As usual, he waited for a slow count of one hundred after the king had departed. Then, a deep breath, another peek to make sure the queen wasn’t in danger of being caught by the swinging doors, and he pushed hard against them.
“Twice a day!” he exclaimed, unable to contain his disdain.
He spoke to her in the language of the Crocodile-Riders. It was their secret language. He’d taught it to her, a few words at a time, beginning with their first meeting a decade ago when, partway through returning her pocket-clock, he’d been seized by the aftereffects of the translation bone he’d swallowed.

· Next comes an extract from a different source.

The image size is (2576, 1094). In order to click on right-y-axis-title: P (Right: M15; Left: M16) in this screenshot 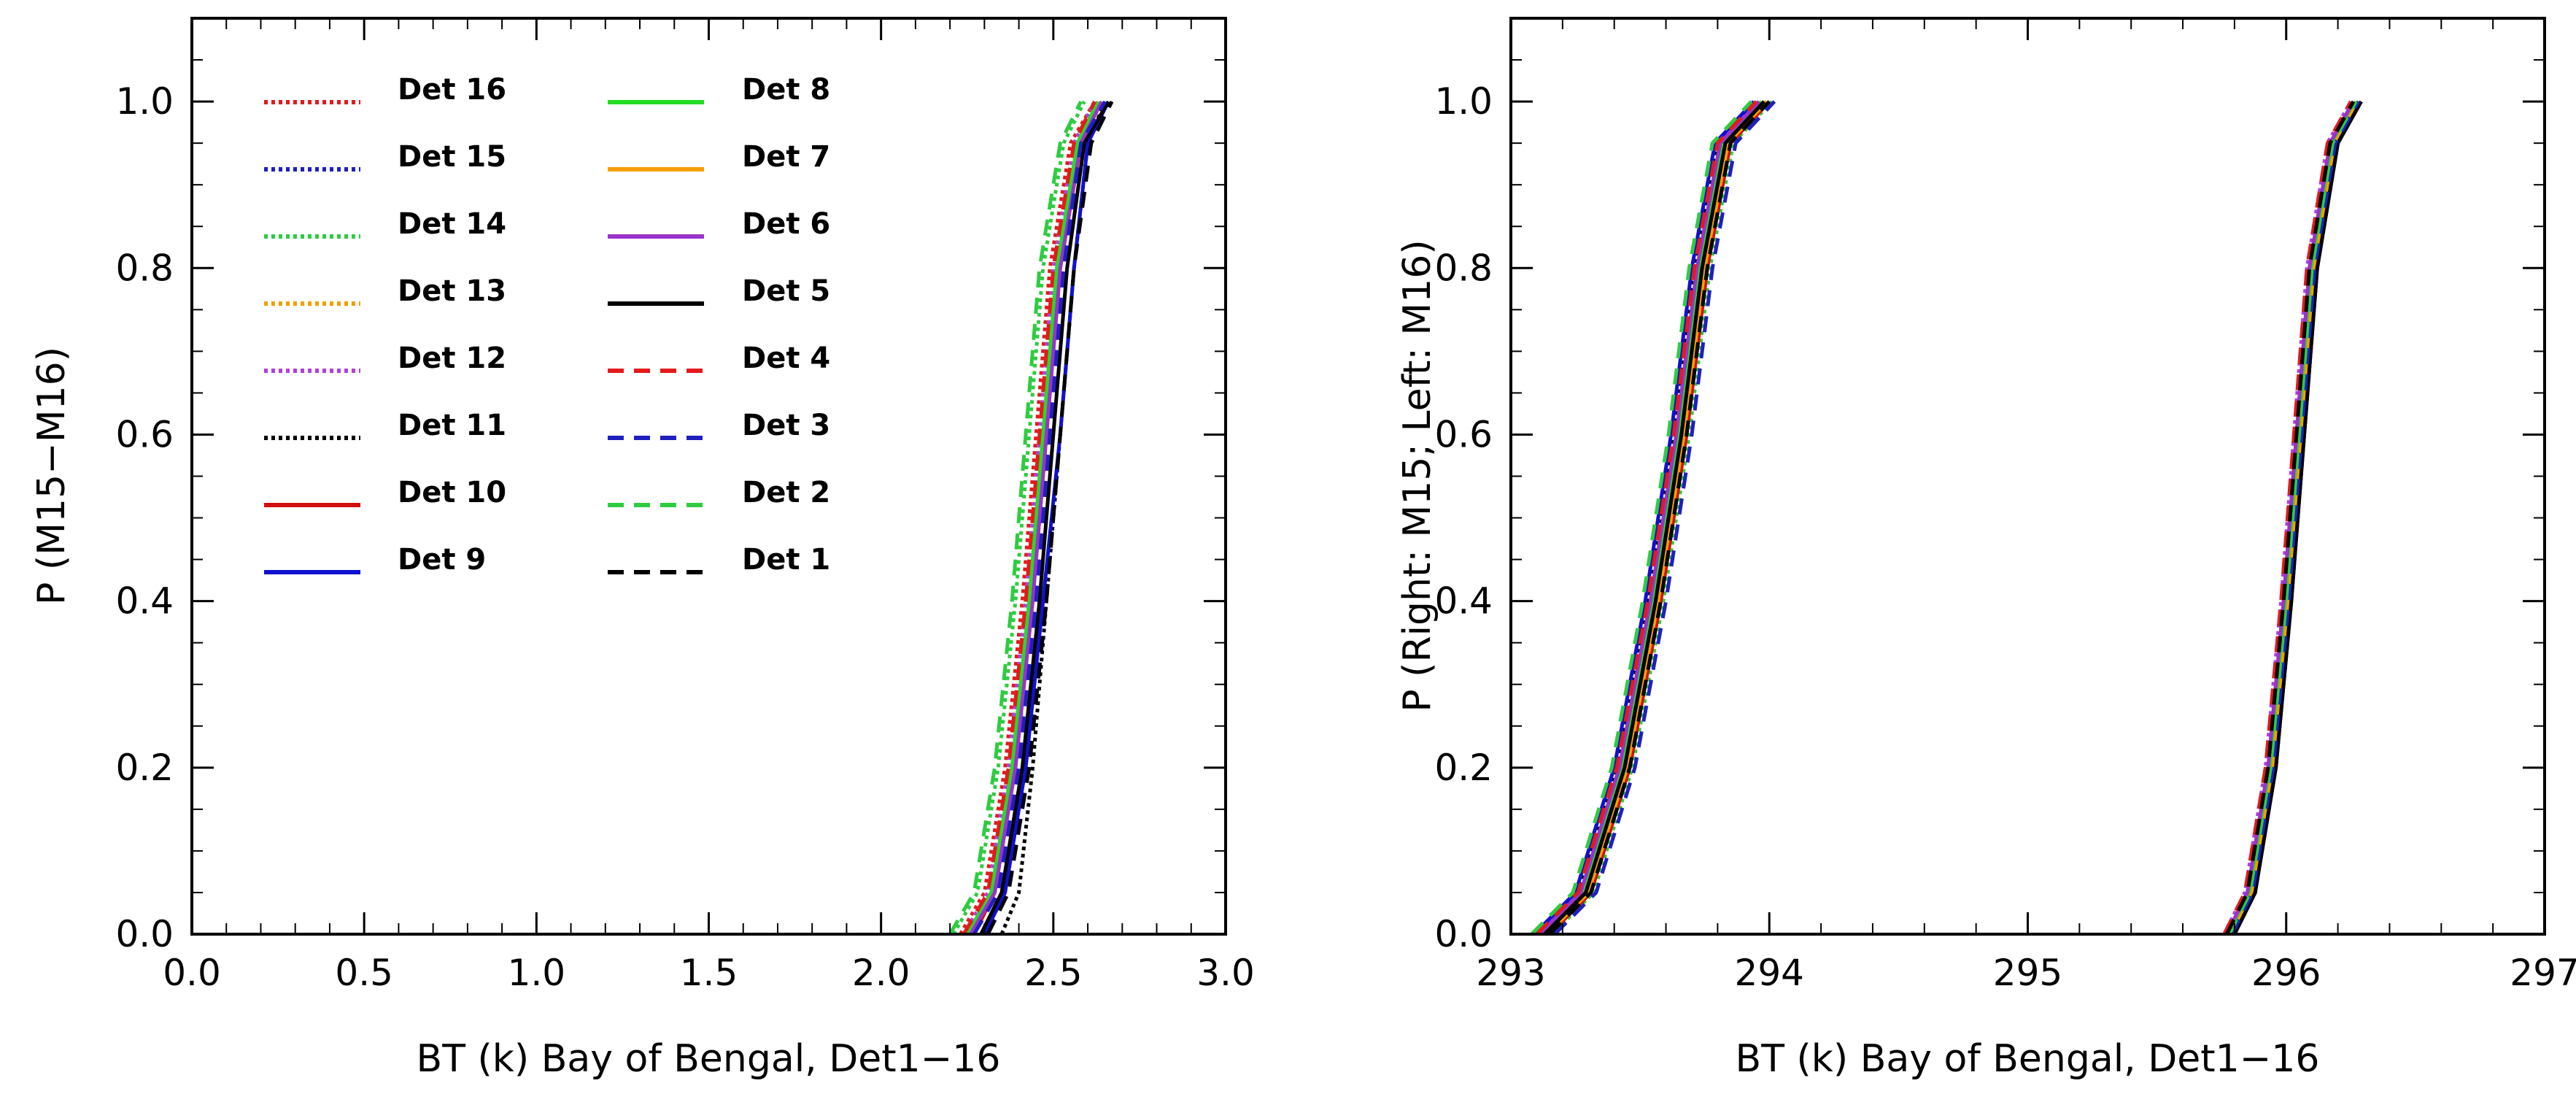, I will do `click(1418, 476)`.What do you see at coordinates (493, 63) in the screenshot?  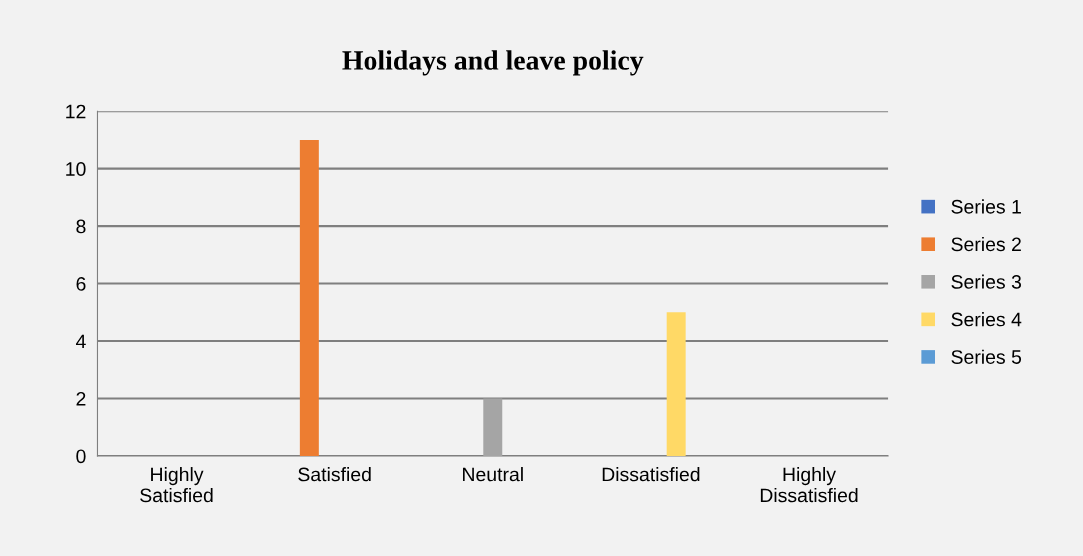 I see `chart-title: Holidays and leave policy` at bounding box center [493, 63].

It had tasted like dirt, that sliver of stolen bone from Floor. A dozen different tongues had come bursting into his throat, and Leaper had needed to share them with somebody or choke. It had made for a memorable visit.
Ilik turned reluctantly from the clock. She was short and plump with a perfect bottom and pert breasts. When she smiled, one endearingly crooked tooth parted the pronounced bow of her lips before the others did. His heart jerked again. She was self-conscious about that smile and rarely shared it; certainly he’d never seen it in the early days when he was Aforis’s pupil and she was a distant, jewelled thunderhead gazing serenely over a green, glass-floored royal audience chamber.
Older than Leaper, she was not as old as the king. Her grey hairs went unnoticed in the magnificent tower of her royal coiffure. Grey stormbird feathers and strings of silver and diamond alternated with her long thin braids to form a glittering, open-throated flower shape, flowing up and back from the crown of her head.
She kissed him. Gave him a warning look, which he ignored. He went straight to the clock, turning it over, cradling it along his forearm. A tree shape of green soapstone fronted the case. Slippery-smooth branches disguised the wooden cage where the mechanism was mounted.